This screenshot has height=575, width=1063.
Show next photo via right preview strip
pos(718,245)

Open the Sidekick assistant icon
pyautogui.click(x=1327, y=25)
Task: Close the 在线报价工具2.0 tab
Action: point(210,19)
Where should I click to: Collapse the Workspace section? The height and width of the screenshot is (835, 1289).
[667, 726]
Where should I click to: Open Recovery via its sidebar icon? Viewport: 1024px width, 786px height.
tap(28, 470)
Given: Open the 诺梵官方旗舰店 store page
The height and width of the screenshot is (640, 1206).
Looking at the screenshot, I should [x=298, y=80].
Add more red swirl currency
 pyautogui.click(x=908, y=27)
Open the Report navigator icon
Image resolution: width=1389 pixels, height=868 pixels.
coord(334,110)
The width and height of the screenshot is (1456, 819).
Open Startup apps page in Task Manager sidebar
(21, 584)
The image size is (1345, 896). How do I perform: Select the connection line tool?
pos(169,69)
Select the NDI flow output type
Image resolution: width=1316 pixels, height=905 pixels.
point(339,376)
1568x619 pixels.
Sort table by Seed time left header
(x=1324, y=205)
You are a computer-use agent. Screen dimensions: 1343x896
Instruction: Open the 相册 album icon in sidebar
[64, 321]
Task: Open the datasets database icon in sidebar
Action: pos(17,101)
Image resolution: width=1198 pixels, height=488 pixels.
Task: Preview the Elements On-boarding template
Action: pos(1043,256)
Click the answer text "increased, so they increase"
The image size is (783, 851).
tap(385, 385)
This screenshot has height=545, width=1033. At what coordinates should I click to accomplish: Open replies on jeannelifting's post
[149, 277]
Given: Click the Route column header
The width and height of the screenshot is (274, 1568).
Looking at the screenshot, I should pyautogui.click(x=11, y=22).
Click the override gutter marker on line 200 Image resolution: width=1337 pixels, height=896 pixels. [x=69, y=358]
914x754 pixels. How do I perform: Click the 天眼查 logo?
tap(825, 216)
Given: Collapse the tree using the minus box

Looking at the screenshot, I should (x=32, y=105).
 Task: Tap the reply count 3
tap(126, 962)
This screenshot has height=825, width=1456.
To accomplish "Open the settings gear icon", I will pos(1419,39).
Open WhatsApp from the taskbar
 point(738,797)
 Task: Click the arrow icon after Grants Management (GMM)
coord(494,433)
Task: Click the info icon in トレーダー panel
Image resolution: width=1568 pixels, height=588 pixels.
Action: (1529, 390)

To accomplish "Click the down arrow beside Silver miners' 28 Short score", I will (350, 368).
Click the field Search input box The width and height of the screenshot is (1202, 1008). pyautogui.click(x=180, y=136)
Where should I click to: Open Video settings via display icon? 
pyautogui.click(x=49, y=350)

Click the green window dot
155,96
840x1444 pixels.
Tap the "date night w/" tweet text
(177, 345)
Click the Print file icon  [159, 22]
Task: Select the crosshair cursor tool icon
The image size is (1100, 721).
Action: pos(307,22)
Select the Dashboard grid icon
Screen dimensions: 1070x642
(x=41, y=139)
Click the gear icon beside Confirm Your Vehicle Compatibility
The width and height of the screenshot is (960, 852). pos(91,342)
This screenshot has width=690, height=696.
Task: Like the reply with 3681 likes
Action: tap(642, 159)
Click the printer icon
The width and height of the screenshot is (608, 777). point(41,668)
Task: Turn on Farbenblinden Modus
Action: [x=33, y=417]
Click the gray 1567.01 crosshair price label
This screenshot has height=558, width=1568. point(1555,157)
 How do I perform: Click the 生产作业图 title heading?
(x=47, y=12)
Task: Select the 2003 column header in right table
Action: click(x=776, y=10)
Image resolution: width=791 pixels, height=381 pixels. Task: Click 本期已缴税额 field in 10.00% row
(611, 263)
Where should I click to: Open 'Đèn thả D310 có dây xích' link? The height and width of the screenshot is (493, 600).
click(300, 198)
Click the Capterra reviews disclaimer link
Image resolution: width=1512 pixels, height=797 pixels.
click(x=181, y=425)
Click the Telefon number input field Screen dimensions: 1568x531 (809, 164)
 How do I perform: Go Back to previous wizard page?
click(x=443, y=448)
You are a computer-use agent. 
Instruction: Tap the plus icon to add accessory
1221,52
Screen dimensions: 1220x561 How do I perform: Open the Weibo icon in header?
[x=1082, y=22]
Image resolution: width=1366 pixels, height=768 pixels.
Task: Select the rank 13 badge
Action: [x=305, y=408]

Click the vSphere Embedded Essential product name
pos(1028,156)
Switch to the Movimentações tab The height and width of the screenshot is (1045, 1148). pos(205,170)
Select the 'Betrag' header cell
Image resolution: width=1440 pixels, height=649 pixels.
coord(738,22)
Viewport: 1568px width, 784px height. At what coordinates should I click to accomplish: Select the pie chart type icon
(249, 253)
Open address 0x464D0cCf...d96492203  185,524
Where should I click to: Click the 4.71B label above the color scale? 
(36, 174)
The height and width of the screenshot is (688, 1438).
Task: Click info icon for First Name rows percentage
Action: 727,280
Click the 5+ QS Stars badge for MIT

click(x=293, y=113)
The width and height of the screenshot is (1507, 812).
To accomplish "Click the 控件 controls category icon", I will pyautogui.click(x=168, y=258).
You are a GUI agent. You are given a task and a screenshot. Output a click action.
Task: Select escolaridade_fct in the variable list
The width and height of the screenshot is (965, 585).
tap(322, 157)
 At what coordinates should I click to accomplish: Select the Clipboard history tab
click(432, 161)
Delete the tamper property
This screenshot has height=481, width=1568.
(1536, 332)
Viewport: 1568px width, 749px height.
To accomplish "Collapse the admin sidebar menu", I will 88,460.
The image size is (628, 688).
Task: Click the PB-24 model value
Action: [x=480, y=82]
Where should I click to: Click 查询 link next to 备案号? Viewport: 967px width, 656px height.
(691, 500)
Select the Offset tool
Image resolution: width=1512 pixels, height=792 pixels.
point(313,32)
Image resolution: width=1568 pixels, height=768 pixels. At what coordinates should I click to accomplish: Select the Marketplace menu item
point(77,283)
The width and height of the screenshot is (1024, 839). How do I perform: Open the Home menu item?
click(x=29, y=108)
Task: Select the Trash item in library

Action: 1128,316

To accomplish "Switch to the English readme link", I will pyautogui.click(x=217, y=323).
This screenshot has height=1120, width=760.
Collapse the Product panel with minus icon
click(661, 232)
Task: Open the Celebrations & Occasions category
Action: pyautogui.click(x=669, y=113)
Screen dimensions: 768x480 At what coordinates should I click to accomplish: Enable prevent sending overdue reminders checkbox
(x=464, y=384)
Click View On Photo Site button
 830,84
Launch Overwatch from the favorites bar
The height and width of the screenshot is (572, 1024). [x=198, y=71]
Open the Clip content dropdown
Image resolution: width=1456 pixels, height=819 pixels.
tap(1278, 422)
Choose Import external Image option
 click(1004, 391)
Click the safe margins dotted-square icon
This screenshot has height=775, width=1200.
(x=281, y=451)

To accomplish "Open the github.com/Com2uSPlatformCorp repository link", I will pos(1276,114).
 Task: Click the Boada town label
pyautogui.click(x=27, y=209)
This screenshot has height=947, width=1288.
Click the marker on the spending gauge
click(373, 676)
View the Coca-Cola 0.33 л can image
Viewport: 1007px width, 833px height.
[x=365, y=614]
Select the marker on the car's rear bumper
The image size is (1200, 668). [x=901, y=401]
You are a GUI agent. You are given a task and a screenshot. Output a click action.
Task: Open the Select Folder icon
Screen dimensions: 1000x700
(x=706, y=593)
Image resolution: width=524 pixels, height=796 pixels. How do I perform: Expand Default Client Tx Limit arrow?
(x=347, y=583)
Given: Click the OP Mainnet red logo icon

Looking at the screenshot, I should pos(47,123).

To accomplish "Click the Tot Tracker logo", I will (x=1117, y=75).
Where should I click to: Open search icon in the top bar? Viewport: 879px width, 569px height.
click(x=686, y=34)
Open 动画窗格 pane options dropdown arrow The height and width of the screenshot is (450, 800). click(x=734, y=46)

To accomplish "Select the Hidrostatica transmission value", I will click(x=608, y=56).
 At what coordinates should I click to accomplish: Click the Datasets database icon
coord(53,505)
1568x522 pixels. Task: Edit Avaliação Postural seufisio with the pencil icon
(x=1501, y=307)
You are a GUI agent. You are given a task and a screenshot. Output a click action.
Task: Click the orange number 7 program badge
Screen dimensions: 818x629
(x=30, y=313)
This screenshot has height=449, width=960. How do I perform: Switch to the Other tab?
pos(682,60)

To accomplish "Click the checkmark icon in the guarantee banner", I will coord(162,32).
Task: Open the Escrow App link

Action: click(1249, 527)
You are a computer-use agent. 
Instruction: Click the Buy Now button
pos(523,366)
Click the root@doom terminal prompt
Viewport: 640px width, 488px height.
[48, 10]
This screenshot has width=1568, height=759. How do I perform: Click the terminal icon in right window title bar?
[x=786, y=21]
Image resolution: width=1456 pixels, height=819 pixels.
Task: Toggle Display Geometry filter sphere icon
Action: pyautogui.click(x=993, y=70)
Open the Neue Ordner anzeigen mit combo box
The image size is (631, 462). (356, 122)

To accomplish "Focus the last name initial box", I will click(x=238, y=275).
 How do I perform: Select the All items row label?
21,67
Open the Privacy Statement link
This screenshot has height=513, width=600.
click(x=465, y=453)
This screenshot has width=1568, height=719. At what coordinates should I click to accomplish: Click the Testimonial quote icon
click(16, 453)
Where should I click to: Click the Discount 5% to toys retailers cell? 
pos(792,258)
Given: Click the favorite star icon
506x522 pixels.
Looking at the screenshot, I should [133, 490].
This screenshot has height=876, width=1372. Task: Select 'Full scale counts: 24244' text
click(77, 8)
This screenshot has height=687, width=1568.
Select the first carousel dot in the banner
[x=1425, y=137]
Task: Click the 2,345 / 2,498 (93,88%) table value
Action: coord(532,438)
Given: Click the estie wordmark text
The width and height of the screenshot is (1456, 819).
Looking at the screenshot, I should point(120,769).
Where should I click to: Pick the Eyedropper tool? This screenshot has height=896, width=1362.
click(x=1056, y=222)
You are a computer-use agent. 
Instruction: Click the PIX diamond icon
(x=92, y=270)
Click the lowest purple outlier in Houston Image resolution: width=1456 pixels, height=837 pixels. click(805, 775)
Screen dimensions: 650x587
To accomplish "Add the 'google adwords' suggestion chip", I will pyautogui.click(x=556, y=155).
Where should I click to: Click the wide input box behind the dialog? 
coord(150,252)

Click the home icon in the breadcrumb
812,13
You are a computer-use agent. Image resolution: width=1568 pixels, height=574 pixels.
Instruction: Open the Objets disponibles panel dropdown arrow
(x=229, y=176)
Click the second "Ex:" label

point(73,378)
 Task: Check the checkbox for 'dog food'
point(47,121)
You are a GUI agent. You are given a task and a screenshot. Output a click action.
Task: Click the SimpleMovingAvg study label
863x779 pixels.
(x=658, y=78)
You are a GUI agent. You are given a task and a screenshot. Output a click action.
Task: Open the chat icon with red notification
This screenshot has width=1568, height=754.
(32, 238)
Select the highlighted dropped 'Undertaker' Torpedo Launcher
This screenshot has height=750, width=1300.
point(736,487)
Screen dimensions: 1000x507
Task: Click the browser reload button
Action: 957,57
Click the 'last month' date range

===

THE TASK:
Can you reproduce, unchanged, the part of the records above that opens with the line containing "Click the vSphere" and closes with the line containing "coord(738,22)", including both of those lines?

THE REPLY:
Click the vSphere Embedded Essential product name
pos(1028,156)
Switch to the Movimentações tab The height and width of the screenshot is (1045, 1148). pos(205,170)
Select the 'Betrag' header cell
Image resolution: width=1440 pixels, height=649 pixels.
coord(738,22)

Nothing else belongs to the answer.